K-Tables and Indexes

K tables and indexes are a concept we use with our Windows/SQL Server product. The concept does not apply to the i-Series/OS400 products. The  SQL Server have limits on the number of columns that can be included in an index, so it is not always possible to create an index over all the dimensions in a DSL. That’s where the K concept comes into play.

The K table actually combined multiple dimension values into a single string within a single column.  Thus, with all the values in a single column, it was no problem building an index over it.  However, we improved on this concept with the introduction of the “gidropky” program.  Now, instead of having a table of concatenated values, we build a specific index over the header table (a “K” index).  The K index dramatically improves performance over the old K table method.  The old K table method would concatenate all defined dimensions into a single column, resulting in a large table.  Due to the K table’s large size, only a limited number of K table records could be actively contained in memory.  The K index method, however, uses only select dimensions (i.e. those dimensions that uniquely identify the data) to define the index.  The resulting index is considerably smaller than the K table.  Thus, a larger number of K-index records can be contained in the same amount of memory, thereby improving SQL performance.

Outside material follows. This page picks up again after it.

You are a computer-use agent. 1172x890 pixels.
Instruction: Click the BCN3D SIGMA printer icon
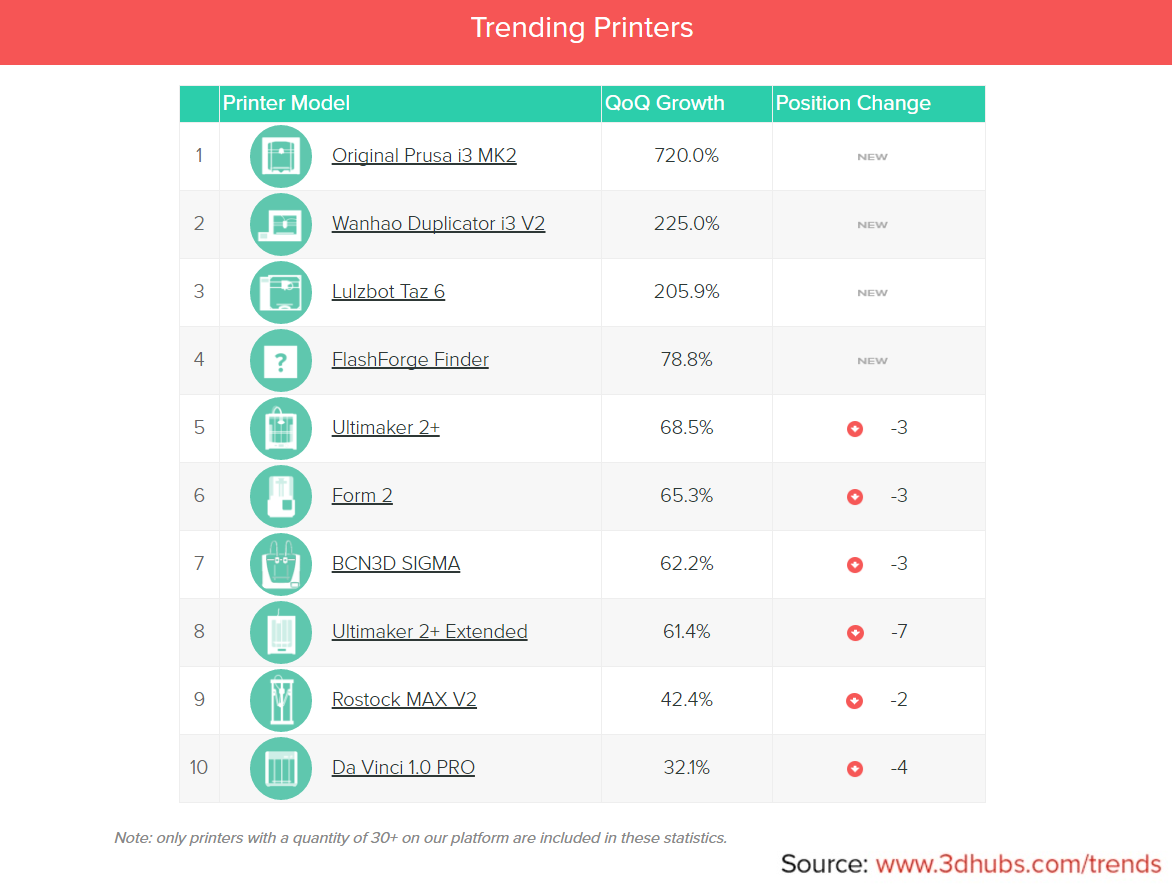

We therefore recommend that all of our Windows and UNIX customers run “gidropky” to create K indexes and drop the K tables prior to loading data. The “gidropky” only needs to be run once or after any dimensions changes has occurred.  If K- indexes are not unique, this will cause slower performance with loads and ADD DSL processes.

Note: The ADDDSL process (gislsdrv) will create K-indexes if you submit ADDDSL from server.  Processing ADDDSL from the client Administration will not create K- indexes. To process (gislsdrv) from server enter the following parameters from DOS: GISLSDRV /DS=<datasource name> /LT=5 /YEAR=<enter year> /AA= <DSL name> .

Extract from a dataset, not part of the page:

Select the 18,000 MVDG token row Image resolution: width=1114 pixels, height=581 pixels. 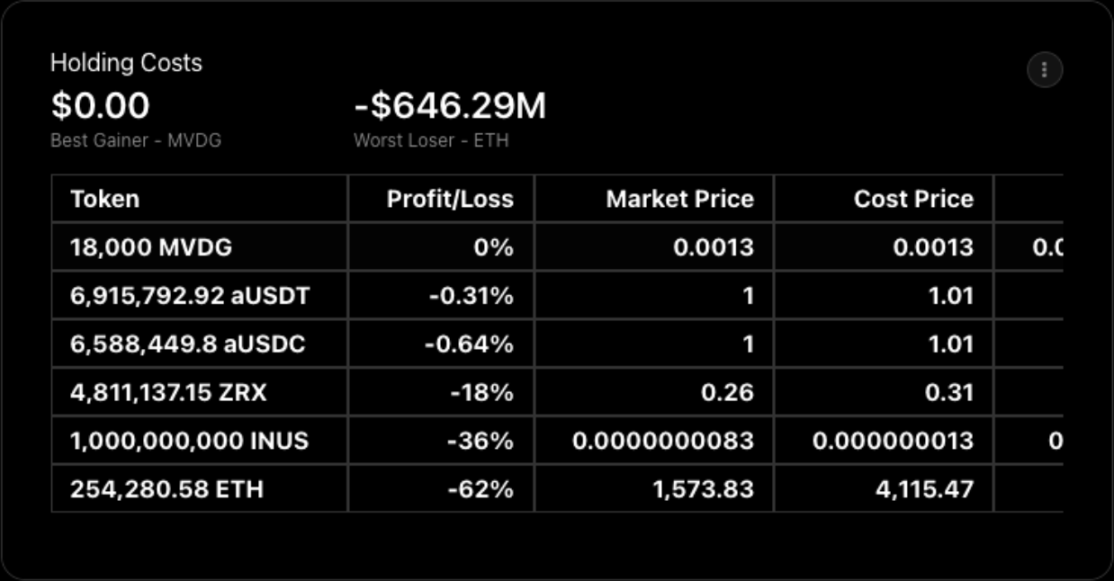coord(151,247)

For more information please review server readme doc regarding gislsdrv command.
The important step of building the K index is choosing which dimensions to include.  Since the indexes have size limits, you need to pick and choose which dimensions to include.   You must determine which dimensions uniquely define the data and then include ONLY those dimensions in the K index.  The dimensions must be those defined within the structure code.  Example, if three of our dimensions are zip code, city, and state, you can probably get away with building the index over just zip code.  If you know the zip code, the city and state can be derived.  Note that we stated have stated PROBABLY get away with this.  If data is not consistently populated with zip codes, then zip code may not be able to uniquely define city and state.  That determination can only be made with a real knowledge of one’s data.  This list of dimensions is then fed into the “gidropky” program as a unique dimension string (the /UD parameter of the gidropky program).

A sample gidropky command might look like this:

Gidropky /DS=DSAA /LF=/silvon/dtdata/dropky.log /UD="6(1,2,3,4,5,7),8,9,13(10,11(12),14,15),16"

In this example, we’re running gidropky against the “DSAA” structure code and creating a log file called dropky.log.  The unique dimension string is in the  /UD parameter.  In this example, dimension 6 uniquely defines dimensions 1, 2, 3, 4, 5, 6, and 7.  Dimensions 8 and 9 don’t uniquely define any other dimensions, but they do help uniquely define the record.  Dimension 13 uniquely defines dimensions 10, 11, 12, 13, 14, and 15.  Notice that you can have nested levels of “uniqueness” – in this example dimension 13 uniquely defines dimension 11, which in turn uniquely defines dimension 12.  The K index is built over just the most granular dimensions, so in this example the K index would be built over dimensions 6, 8, 9, 13, and 16.

Please note that being able to choose a good unique dimension string for your K index requires that you actually know and understand your data.